George Walford: Which Freedom?

The Trades Description Act says, more or less, that dealers must not tell lies about their goods. When it was going through Parliament one MP asked whether it would apply to politicians’ promises, and the House dissolved in laughter. Yet the temptation to accept the politicians’ words at their own valuation has to be resisted; although individual people of any persuasion may tell lies, statements repeated over generations, and supported by social movements, express real beliefs. When Mrs. Thatcher speaks enthusiastically of the freedom conservatism brings she means it. When anarchists, liberals and democrats claim their movements would bring freedom, they also believe what they say.

They don’t, of course, all mean the same thing, but it is not possible to show that one movement speaks truth while the others stumble in error. Each of them works for a particular sort of freedom, and each of them, the anarchist movement included, proposes to secure it by imposing limitations.

Towards one end of the political-ideological range conservatism would reduce government interference in economic activities, returning the nationalised industries to private ownership and leaving rich poor alike to retain their possessions, win more or lose what they have, according to their ability, industry or avarice (This movement does not apply its principles with rigorous consistency; the public safety-nets which keep the losers from dying in the streets are not being done away with).

The drive for greater freedom of economic action finds its balancing counterpart in political and intellectual life. Newspapers inclined to critise the government have been alarmed by the proposed revision of the Official Secrets Act, a uniform curriculum has been imposed on the schools, and the universities are not only having their funds cut back but are also being encouraged to favour subjects offering short-term practical returns rather than the more speculative ones. Governmental control is being transferred from the economic field to political and intellectual life.

Towards the other end of the range anarchism reverses these tendencies. The (A-)SPGB declare the need of ownership and control of the means of production by the whole community, and the anarchist groups that advocate individual enterprise in this field turn out, on enquiry, to be taking it for granted that competition would not be carried to lengths damaging to the community; they also put the common interest first. In political-intellectual matters, on the other hand, anarchists advocate unrestricted freedom of individual action.

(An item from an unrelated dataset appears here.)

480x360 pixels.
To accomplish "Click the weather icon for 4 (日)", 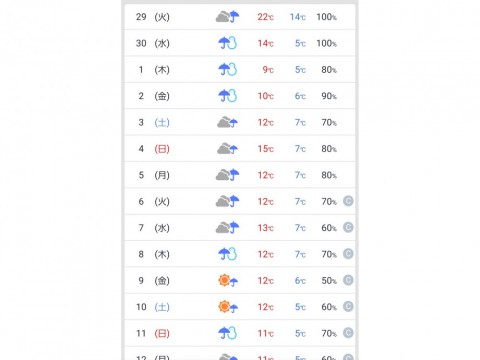I will point(228,149).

In an anarchist society freedom to publish and assemble, to speak publicly, to discuss, agitate and persuade, would be unrestrained.

One can see good practical reasons for the limitations the two sides would respectively impose. A conservative society, with industry in private hands and a highly-developed economic hierarchy, could hardly function if the minority opposed to such a structure were free to agitate as they might wish; for its own survival it would have to limit freedom of political / intellectual action. An anarchist society, on the other hand, would be unable to maintain its political-intellectual freedom if individuals could get control of the media; for its own survival it would have to limit the freedom to accumulate economic power. Freedom and limitation come together like action and reaction; like those, they are equal, opposite – and inseparable.

from Ideological Commentary 39, May 1989.